Malaria and leptospirosis co-infection: A mathematical model analysis with optimal control and cost-effectiveness analysis

Malaria and leptospirosis are emerging vector-borne diseases that pose significant global health problems in tropical and subtropical regions. This study aimed to develop and analyze a mathematical model for the transmission dynamics of malaria-leptospirosis co-infection with optimal control measures. The model’s dynamics are examined through its two sub-models: one for malaria alone and the other for leptospirosis alone. We apply a next-generation matrix approach to derive the basic reproduction numbers for the sub-models. By using the reproduction number, we demonstrate the local and global asymptotic stability of both disease-free and endemic equilibria in these sub-models. We perform numerical experiments to validate the theoretical outcomes of the full co-infection model.
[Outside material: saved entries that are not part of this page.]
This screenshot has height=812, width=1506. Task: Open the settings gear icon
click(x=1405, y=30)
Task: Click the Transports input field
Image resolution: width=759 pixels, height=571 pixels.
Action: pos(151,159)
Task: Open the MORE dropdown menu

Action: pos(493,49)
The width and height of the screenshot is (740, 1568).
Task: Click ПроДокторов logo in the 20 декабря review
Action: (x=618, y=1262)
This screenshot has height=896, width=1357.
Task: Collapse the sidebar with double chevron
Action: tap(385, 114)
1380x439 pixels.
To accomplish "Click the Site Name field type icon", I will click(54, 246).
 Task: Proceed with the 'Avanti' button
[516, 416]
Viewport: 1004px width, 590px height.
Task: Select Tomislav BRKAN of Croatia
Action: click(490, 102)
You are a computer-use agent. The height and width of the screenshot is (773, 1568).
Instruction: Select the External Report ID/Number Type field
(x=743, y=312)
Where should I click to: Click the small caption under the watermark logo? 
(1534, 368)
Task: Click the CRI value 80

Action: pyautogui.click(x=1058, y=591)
The graphical results show that malaria-leptospirosis co-infection will be eradicated from the population through time if $R_{0ml}<1$. Conversely, if $R_{0ml}>1$, the co-infection will persist in the population. Furthermore, we investigate an optimal control model to demonstrate the impact of various time-dependent controls in reducing the spread of both diseases and their co-infection. We use the forward–backward sweep iterative method to perform numerical simulations of the optimal control problem. Our findings of the optimal control problem imply that strategy $D$, which incorporates all optimal controls, namely malaria prevention ${\omega }_1\left(t\right)$, leptospirosis prevention ${\omega }_2\left(t\right)$, insecticide control measure for malaria ${\omega }_3\left(t\right)$, control sanitation rate of the environment ${\omega }_4\left(t\right)$ is the most effective in minimizing our objective function. We also conduct a cost-effectiveness analysis to identify the predominant strategy in terms of cost among the optimal strategies.